> **Work task**
The complete listing should be copied out exactly.

> **Task material**

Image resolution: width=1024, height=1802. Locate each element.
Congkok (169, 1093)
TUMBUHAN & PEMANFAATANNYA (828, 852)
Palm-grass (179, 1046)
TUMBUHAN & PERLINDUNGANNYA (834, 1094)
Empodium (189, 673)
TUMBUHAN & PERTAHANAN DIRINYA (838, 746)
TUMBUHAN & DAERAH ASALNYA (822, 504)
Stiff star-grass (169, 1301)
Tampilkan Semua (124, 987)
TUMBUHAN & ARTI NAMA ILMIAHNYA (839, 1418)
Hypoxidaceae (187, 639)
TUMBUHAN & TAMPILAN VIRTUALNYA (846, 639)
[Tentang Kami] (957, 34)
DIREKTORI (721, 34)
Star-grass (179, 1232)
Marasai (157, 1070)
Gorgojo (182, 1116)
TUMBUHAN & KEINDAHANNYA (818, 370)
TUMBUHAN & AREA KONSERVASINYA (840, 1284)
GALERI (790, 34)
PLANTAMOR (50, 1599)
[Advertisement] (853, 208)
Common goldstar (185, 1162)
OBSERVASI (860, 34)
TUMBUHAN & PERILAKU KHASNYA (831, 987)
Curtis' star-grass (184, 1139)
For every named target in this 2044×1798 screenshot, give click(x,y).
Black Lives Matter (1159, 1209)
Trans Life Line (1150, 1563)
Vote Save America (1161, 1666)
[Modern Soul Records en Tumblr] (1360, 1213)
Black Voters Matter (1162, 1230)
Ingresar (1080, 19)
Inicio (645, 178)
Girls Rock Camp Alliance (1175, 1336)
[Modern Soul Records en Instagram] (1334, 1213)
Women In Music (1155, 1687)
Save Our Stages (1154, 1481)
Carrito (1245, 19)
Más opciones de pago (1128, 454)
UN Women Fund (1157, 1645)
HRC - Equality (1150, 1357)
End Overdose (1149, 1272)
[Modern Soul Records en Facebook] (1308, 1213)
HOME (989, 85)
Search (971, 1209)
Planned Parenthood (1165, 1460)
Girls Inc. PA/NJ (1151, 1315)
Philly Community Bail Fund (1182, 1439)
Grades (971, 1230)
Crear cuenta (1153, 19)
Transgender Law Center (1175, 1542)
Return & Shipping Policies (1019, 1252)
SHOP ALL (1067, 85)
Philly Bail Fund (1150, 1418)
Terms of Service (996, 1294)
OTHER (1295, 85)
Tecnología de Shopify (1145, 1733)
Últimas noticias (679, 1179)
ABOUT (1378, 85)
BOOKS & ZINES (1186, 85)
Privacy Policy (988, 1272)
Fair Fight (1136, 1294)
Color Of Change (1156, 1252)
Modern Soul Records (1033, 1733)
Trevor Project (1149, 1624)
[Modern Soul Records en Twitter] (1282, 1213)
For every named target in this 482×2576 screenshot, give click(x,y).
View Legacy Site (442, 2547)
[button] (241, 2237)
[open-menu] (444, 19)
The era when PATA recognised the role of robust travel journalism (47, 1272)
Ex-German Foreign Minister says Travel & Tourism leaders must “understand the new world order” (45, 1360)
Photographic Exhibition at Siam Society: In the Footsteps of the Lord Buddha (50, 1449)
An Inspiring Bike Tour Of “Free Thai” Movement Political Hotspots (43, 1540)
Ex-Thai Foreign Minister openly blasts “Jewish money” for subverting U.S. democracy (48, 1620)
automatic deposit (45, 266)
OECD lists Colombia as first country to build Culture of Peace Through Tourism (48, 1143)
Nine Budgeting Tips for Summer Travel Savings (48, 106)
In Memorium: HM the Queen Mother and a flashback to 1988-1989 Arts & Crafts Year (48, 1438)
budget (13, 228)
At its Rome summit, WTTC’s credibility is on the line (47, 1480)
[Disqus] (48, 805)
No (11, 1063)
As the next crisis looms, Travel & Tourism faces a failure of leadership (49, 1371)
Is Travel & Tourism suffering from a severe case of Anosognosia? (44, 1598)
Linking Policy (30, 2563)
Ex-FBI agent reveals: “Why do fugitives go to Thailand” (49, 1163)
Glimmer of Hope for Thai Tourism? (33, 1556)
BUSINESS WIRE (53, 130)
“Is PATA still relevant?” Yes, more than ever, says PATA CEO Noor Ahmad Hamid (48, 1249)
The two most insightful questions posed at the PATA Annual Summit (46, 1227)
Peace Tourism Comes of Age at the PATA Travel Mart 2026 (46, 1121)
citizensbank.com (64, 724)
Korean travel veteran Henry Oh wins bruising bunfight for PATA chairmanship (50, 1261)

> **Reply**
Image resolution: width=1024, height=1802. Locate each element.
Congkok (169, 1093)
TUMBUHAN & PEMANFAATANNYA (828, 852)
Palm-grass (179, 1046)
TUMBUHAN & PERLINDUNGANNYA (834, 1094)
Empodium (189, 673)
TUMBUHAN & PERTAHANAN DIRINYA (838, 746)
TUMBUHAN & DAERAH ASALNYA (822, 504)
Stiff star-grass (169, 1301)
Tampilkan Semua (124, 987)
TUMBUHAN & ARTI NAMA ILMIAHNYA (839, 1418)
Hypoxidaceae (187, 639)
TUMBUHAN & TAMPILAN VIRTUALNYA (846, 639)
[Tentang Kami] (957, 34)
DIREKTORI (721, 34)
Star-grass (179, 1232)
Marasai (157, 1070)
Gorgojo (182, 1116)
TUMBUHAN & KEINDAHANNYA (818, 370)
TUMBUHAN & AREA KONSERVASINYA (840, 1284)
GALERI (790, 34)
PLANTAMOR (50, 1599)
[Advertisement] (853, 208)
Common goldstar (185, 1162)
OBSERVASI (860, 34)
TUMBUHAN & PERILAKU KHASNYA (831, 987)
Curtis' star-grass (184, 1139)
For every named target in this 2044×1798 screenshot, give click(x,y).
Black Lives Matter (1159, 1209)
Trans Life Line (1150, 1563)
Vote Save America (1161, 1666)
[Modern Soul Records en Tumblr] (1360, 1213)
Black Voters Matter (1162, 1230)
Ingresar (1080, 19)
Inicio (645, 178)
Girls Rock Camp Alliance (1175, 1336)
[Modern Soul Records en Instagram] (1334, 1213)
Women In Music (1155, 1687)
Save Our Stages (1154, 1481)
Carrito (1245, 19)
Más opciones de pago (1128, 454)
UN Women Fund (1157, 1645)
HRC - Equality (1150, 1357)
End Overdose (1149, 1272)
[Modern Soul Records en Facebook] (1308, 1213)
HOME (989, 85)
Search (971, 1209)
Planned Parenthood (1165, 1460)
Girls Inc. PA/NJ (1151, 1315)
Philly Community Bail Fund (1182, 1439)
Grades (971, 1230)
Crear cuenta (1153, 19)
Transgender Law Center (1175, 1542)
Return & Shipping Policies (1019, 1252)
SHOP ALL (1067, 85)
Philly Bail Fund (1150, 1418)
Terms of Service (996, 1294)
OTHER (1295, 85)
Tecnología de Shopify (1145, 1733)
Últimas noticias (679, 1179)
ABOUT (1378, 85)
BOOKS & ZINES (1186, 85)
Privacy Policy (988, 1272)
Fair Fight (1136, 1294)
Color Of Change (1156, 1252)
Modern Soul Records (1033, 1733)
Trevor Project (1149, 1624)
[Modern Soul Records en Twitter] (1282, 1213)
For every named target in this 482×2576 screenshot, give click(x,y).
View Legacy Site (442, 2547)
[button] (241, 2237)
[open-menu] (444, 19)
The era when PATA recognised the role of robust travel journalism (47, 1272)
Ex-German Foreign Minister says Travel & Tourism leaders must “understand the new world order” (45, 1360)
Photographic Exhibition at Siam Society: In the Footsteps of the Lord Buddha (50, 1449)
An Inspiring Bike Tour Of “Free Thai” Movement Political Hotspots (43, 1540)
Ex-Thai Foreign Minister openly blasts “Jewish money” for subverting U.S. democracy (48, 1620)
automatic deposit (45, 266)
OECD lists Colombia as first country to build Culture of Peace Through Tourism (48, 1143)
Nine Budgeting Tips for Summer Travel Savings (48, 106)
In Memorium: HM the Queen Mother and a flashback to 1988-1989 Arts & Crafts Year (48, 1438)
budget (13, 228)
At its Rome summit, WTTC’s credibility is on the line (47, 1480)
[Disqus] (48, 805)
No (11, 1063)
As the next crisis looms, Travel & Tourism faces a failure of leadership (49, 1371)
Is Travel & Tourism suffering from a severe case of Anosognosia? (44, 1598)
Linking Policy (30, 2563)
Ex-FBI agent reveals: “Why do fugitives go to Thailand” (49, 1163)
Glimmer of Hope for Thai Tourism? (33, 1556)
BUSINESS WIRE (53, 130)
“Is PATA still relevant?” Yes, more than ever, says PATA CEO Noor Ahmad Hamid (48, 1249)
The two most insightful questions posed at the PATA Annual Summit (46, 1227)
Peace Tourism Comes of Age at the PATA Travel Mart 2026 (46, 1121)
citizensbank.com (64, 724)
Korean travel veteran Henry Oh wins bruising bunfight for PATA chairmanship (50, 1261)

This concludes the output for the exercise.